Some attempt to equate the Taiji yin-and-yang relationship to that of husband and wife. Narrowly speaking, it is beyond criticism. However, broadly speaking, it is not totally appropriate. A husband-and-wife relationship is formed as a result of the
social ethical code, which is different from the product of evolution based on the universal law of change. The former is merely an artificial arrangement which could be maintained or undone at any time. However, the yin-and-yang in the taiji sense is that of a dialectical relationship which never changes in nature. Otherwise, nothing can ever evolve from that phenomenon, nor would the world eventually come into existence. While discussing Taiji, we must always bear in mind its inherent properties. We have to be clear about them when studying taiji concepts. One would be addressing the topic from a different level if the discussion foci are on Taiji evolvements and application of its concepts.

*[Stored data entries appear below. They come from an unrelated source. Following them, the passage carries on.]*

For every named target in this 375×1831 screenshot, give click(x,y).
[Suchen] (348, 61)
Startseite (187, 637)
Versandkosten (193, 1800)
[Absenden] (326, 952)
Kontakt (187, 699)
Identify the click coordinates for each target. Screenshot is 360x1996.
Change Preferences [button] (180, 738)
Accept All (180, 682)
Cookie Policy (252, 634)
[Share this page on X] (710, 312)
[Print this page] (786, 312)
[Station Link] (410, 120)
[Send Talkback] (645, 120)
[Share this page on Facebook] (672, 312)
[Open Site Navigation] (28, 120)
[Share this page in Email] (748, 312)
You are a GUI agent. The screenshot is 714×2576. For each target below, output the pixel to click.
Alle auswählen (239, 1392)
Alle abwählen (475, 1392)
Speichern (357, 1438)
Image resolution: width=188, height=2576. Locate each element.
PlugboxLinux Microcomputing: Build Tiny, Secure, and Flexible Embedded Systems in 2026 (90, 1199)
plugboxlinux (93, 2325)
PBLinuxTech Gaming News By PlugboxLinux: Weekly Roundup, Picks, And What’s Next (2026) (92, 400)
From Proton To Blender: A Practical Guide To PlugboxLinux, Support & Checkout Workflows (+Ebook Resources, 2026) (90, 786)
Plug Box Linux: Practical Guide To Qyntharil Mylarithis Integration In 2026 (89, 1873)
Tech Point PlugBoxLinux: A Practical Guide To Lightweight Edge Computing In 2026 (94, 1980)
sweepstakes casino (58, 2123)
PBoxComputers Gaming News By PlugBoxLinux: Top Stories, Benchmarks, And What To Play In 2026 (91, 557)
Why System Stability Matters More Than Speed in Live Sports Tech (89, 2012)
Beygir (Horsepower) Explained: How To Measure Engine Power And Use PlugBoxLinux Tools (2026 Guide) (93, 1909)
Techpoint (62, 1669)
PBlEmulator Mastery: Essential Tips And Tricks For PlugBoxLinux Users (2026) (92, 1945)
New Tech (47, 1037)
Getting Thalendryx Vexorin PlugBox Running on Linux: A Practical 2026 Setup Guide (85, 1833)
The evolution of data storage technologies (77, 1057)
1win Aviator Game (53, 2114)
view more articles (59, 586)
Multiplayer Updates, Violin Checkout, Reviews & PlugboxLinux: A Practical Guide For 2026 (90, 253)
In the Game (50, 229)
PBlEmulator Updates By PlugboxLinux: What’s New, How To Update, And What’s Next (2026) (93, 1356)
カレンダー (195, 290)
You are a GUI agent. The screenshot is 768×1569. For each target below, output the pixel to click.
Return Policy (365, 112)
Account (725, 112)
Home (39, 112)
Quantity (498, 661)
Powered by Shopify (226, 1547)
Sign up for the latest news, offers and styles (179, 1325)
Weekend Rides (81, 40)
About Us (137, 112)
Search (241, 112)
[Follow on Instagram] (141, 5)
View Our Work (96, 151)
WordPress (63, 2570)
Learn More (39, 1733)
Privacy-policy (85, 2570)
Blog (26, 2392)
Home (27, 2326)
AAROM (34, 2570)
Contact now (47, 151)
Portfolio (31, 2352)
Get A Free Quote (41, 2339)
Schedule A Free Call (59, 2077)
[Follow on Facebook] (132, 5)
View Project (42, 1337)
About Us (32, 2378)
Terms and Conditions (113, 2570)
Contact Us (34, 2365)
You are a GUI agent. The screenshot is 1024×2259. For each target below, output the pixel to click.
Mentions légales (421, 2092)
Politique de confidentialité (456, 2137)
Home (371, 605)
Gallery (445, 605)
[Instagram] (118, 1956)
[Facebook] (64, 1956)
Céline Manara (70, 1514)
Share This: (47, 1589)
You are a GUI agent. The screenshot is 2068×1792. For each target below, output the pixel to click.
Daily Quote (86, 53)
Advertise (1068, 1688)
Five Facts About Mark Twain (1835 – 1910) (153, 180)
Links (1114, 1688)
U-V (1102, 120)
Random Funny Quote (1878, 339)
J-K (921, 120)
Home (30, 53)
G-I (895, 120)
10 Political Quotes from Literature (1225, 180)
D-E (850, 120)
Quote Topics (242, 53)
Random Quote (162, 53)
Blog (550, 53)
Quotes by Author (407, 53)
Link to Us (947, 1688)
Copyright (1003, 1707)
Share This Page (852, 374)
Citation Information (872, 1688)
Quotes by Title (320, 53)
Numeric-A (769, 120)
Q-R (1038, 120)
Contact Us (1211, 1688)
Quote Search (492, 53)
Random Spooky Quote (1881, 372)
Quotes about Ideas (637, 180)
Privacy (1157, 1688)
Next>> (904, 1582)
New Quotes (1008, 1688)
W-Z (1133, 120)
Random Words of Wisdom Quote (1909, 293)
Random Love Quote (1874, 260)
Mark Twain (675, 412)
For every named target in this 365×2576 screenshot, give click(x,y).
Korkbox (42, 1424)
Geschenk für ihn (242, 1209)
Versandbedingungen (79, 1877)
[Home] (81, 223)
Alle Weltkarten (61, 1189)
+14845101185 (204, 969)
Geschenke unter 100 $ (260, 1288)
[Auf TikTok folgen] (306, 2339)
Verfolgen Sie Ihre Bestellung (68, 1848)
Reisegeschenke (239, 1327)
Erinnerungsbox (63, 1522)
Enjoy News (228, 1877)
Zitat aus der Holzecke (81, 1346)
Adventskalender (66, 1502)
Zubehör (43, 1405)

Taiji is for ever in motion and evolving, the most convincing proofs on earth being flowing water and moving qi. During the course of such movement, the molecules in the water and air keep changing position. They move either alongside or away from the neighbouring molecules, thereby, creating a highly unstable state. Similarly, if one can turn one’s body into a water-like state, he is said to have attained the state of “knowing’ his opponent while simultaneously keeping him “in the dark”. This state manifests the properties which are inherent in Taiji. In practice, when one grasps the technique of staying in balance while in a state of imbalance, one has addressed the essence of Taiji concepts in terms of their application and understanding of Taiji evolvements. In this process, whatever changes manifested by the yin-and-yang do not result in any split of what really is holistic qi. To cite another example – when we do a weighing exercise, the weight usually weighs less than the object being weighed creating a state of imbalance. To arrive at the accurate weight, one has to move the weight across the equalizing bar in search for the point of perfect balance in order to restore balance. We should not overlook such a simple exercise. It really highlights the technique of si liang bo qian jin (using 4 taels of force to affect 1000 catties), which is the essence of the practical application of Taiji techniques. When one’s body is so trained to acquire the ability of accurately weighing any object at all angles, he will become invincible.